**EXTRACTED RECORDS:**
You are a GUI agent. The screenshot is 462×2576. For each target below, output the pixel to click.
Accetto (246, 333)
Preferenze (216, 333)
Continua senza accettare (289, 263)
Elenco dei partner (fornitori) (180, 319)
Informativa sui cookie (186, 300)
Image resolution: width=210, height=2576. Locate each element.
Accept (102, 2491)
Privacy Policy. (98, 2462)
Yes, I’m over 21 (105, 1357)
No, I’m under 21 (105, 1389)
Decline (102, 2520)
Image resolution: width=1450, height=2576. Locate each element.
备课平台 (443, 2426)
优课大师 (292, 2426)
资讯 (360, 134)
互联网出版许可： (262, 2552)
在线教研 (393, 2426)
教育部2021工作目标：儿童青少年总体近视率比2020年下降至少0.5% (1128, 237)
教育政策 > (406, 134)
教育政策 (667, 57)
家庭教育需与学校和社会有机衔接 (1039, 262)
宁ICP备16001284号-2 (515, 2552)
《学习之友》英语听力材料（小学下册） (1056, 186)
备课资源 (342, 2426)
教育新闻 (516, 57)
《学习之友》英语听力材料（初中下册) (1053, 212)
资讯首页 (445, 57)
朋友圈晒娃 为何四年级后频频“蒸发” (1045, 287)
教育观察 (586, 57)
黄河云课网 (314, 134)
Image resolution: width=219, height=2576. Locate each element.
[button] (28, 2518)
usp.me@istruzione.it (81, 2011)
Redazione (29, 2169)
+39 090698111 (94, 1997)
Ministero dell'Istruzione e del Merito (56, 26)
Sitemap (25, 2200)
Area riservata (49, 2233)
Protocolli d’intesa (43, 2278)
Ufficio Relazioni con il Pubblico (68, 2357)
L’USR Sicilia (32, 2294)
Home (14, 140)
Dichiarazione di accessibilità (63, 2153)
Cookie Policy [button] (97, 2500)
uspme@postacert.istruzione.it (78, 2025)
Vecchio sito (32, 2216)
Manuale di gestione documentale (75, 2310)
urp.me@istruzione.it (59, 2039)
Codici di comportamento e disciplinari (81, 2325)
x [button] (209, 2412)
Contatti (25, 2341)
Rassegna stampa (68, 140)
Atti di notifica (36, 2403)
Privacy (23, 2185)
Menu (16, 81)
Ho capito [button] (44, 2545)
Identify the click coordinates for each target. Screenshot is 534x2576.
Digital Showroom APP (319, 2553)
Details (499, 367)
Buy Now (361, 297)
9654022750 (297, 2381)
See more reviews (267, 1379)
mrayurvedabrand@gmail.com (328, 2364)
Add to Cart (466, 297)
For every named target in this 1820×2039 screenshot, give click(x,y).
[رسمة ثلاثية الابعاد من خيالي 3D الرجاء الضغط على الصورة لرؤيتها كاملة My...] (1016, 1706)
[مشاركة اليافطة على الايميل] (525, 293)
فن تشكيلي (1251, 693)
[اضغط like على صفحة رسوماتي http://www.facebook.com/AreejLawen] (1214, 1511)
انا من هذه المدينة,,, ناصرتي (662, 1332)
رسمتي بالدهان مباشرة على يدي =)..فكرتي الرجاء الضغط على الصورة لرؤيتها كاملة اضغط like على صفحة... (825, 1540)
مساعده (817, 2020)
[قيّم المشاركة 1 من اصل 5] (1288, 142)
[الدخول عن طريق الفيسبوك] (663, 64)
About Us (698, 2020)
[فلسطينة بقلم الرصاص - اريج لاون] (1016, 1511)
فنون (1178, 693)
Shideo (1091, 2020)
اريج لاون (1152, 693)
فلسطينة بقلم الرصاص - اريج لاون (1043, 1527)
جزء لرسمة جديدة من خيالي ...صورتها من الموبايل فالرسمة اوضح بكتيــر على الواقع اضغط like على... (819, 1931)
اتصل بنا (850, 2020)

**EXERCISE OBJECTIVE:** Transcribe the data above in full, keeping every word as it is.

**PROBLEM SOLUTION:**
You are a GUI agent. The screenshot is 462×2576. For each target below, output the pixel to click.
Accetto (246, 333)
Preferenze (216, 333)
Continua senza accettare (289, 263)
Elenco dei partner (fornitori) (180, 319)
Informativa sui cookie (186, 300)
Image resolution: width=210, height=2576. Locate each element.
Accept (102, 2491)
Privacy Policy. (98, 2462)
Yes, I’m over 21 (105, 1357)
No, I’m under 21 (105, 1389)
Decline (102, 2520)
Image resolution: width=1450, height=2576. Locate each element.
备课平台 (443, 2426)
优课大师 (292, 2426)
资讯 (360, 134)
互联网出版许可： (262, 2552)
在线教研 (393, 2426)
教育部2021工作目标：儿童青少年总体近视率比2020年下降至少0.5% (1128, 237)
教育政策 > (406, 134)
教育政策 (667, 57)
家庭教育需与学校和社会有机衔接 (1039, 262)
宁ICP备16001284号-2 (515, 2552)
《学习之友》英语听力材料（小学下册） (1056, 186)
备课资源 (342, 2426)
教育新闻 (516, 57)
《学习之友》英语听力材料（初中下册) (1053, 212)
资讯首页 (445, 57)
朋友圈晒娃 为何四年级后频频“蒸发” (1045, 287)
教育观察 (586, 57)
黄河云课网 (314, 134)
Image resolution: width=219, height=2576. Locate each element.
[button] (28, 2518)
usp.me@istruzione.it (81, 2011)
Redazione (29, 2169)
+39 090698111 (94, 1997)
Ministero dell'Istruzione e del Merito (56, 26)
Sitemap (25, 2200)
Area riservata (49, 2233)
Protocolli d’intesa (43, 2278)
Ufficio Relazioni con il Pubblico (68, 2357)
L’USR Sicilia (32, 2294)
Home (14, 140)
Dichiarazione di accessibilità (63, 2153)
Cookie Policy [button] (97, 2500)
uspme@postacert.istruzione.it (78, 2025)
Vecchio sito (32, 2216)
Manuale di gestione documentale (75, 2310)
urp.me@istruzione.it (59, 2039)
Codici di comportamento e disciplinari (81, 2325)
x [button] (209, 2412)
Contatti (25, 2341)
Rassegna stampa (68, 140)
Atti di notifica (36, 2403)
Privacy (23, 2185)
Menu (16, 81)
Ho capito [button] (44, 2545)
Identify the click coordinates for each target. Screenshot is 534x2576.
Digital Showroom APP (319, 2553)
Details (499, 367)
Buy Now (361, 297)
9654022750 (297, 2381)
See more reviews (267, 1379)
mrayurvedabrand@gmail.com (328, 2364)
Add to Cart (466, 297)
For every named target in this 1820×2039 screenshot, give click(x,y).
[رسمة ثلاثية الابعاد من خيالي 3D الرجاء الضغط على الصورة لرؤيتها كاملة My...] (1016, 1706)
[مشاركة اليافطة على الايميل] (525, 293)
فن تشكيلي (1251, 693)
[اضغط like على صفحة رسوماتي http://www.facebook.com/AreejLawen] (1214, 1511)
انا من هذه المدينة,,, ناصرتي (662, 1332)
رسمتي بالدهان مباشرة على يدي =)..فكرتي الرجاء الضغط على الصورة لرؤيتها كاملة اضغط like على صفحة... (825, 1540)
مساعده (817, 2020)
[قيّم المشاركة 1 من اصل 5] (1288, 142)
[الدخول عن طريق الفيسبوك] (663, 64)
About Us (698, 2020)
[فلسطينة بقلم الرصاص - اريج لاون] (1016, 1511)
فنون (1178, 693)
Shideo (1091, 2020)
اريج لاون (1152, 693)
فلسطينة بقلم الرصاص - اريج لاون (1043, 1527)
جزء لرسمة جديدة من خيالي ...صورتها من الموبايل فالرسمة اوضح بكتيــر على الواقع اضغط like على... (819, 1931)
اتصل بنا (850, 2020)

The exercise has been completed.